Introducing the new face of Meet the Locals and a special green-feathered guest
Archived content: This media release was accurate on the date of publication.
IntroductionTwo new faces will take to the screen as they make their debut appearance on TVNZ’s Meet the Locals special Conservation Week episode on Monday.
Date: 10 September 2010
Two new faces will take to the screen as they make their debut appearance on TVNZ’s Meet the Locals special Conservation Week episode on Monday.
Department of Conservation (DOC) Threatened Fauna and Ecosystems Technical Officer James Reardon will share his passion for New Zealand and conservation in a special episode featuring the much loved kākāpō.

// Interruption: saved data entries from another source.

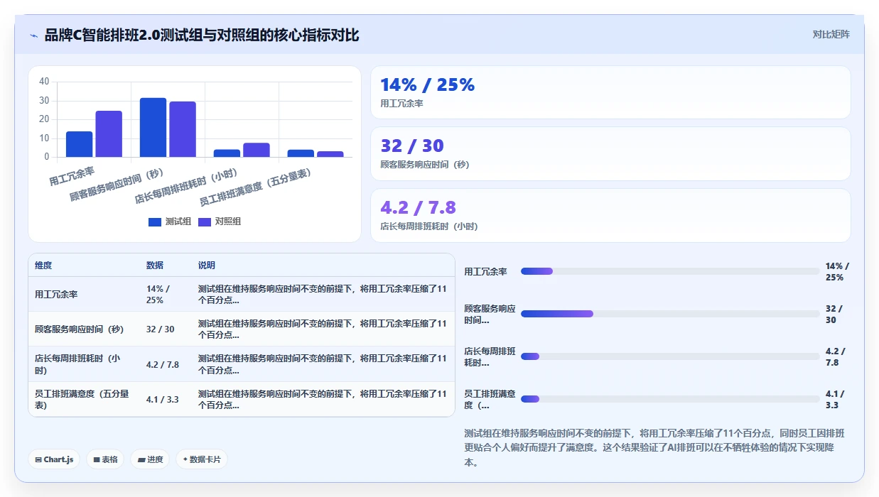Click the 用工冗余率 progress bar
This screenshot has width=879, height=497.
(670, 271)
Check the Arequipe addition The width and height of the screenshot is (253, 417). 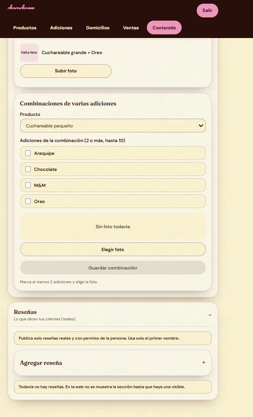click(28, 153)
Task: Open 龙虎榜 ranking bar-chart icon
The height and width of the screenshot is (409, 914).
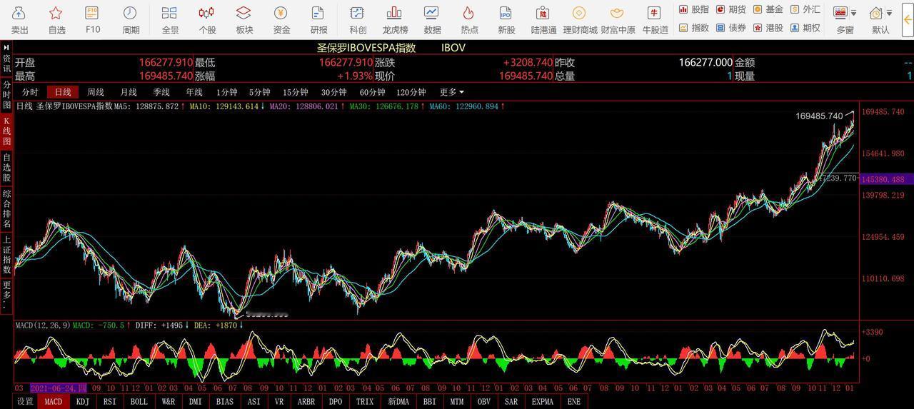Action: click(394, 14)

James Reardon and Stephen Horn filming with Manu the kākāpō at Anchor Island
James will take viewers to Anchor Island where he is joined by DOC Kākāpō Ranger Stephen Horn to check on Manu the kākāpō.
In the show, James talks about strategies to move bird populations back from remote islands to the mainland for all New Zealanders to enjoy and about the work that goes on to ensure threatened species, such as the kākāpō, survive.
“Kākāpō are an iconic New Zealand species and also a great conservation success story but it’s important for people to understand that the work behind this success can only continue if the public keep up their support,” James said.
DOC Kākāpō Programme Manager Deidre Vercoe said Conservation Week’s theme, Love New Zealand is a great opportunity to celebrate the Kākāpō Recovery Programme partnership and the people involved.
“This partnership between DOC, Rio Tinto Alcan and Forest and Bird celebrates its 20th anniversary this year – that’s a lot of love for one of New Zealand’s most iconic species,” Ms Vercoe said.
“We encourage the public to continue supporting Kākāpō Recovery and informative shows like Meet the Locals help us to raise awareness for kākāpō.”
The Meet the Locals Conservation Week special will play on TVNZ 6 on Monday, September 13 at 7pm and repeated on Tuesday 17 at 9pm and Thursday at 7.30pm.
James is a zoologist, ecologist and above all, a conservationist. He holds a PhD in ecology and has experience in conservation work in some of the world's most challenging environments. His passion for wildlife and their habitats has lead to him living and working in Wales, Alaska, Greece, Australia, Sri Lanka, Brazil, Thailand, Chile and England amongst others.
James also has a background in photography and cinematography. He has worked for the BBC's Natural History Unit and as the staff wildlife cinematographer for Oxford Scientific Films. He has worked on a number of award-winning documentaries and received an Emmy nomination for cinematography in 2004.
Conservation in partnership
DOC’s kākāpō recovery work is actively supported by a partnership involving Rio Tinto Alcan NZ, New Zealand Aluminium Smelters and Forest & Bird.
Signed over twenty years ago, the agreement is one of DOC’s longest running conservation partnerships and has already injected over $3.5 million towards breeding programmes and predator proof sanctuaries for the flightless parrot.
Its aim is to establish at least one self sustaining unmanaged population of kākāpō in a protected habitat and to establish two or more other populations which may require ongoing management.
The population of threatened birds has reached 122 – a crucial milestone and more than double the number of birds alive a little over a decade ago.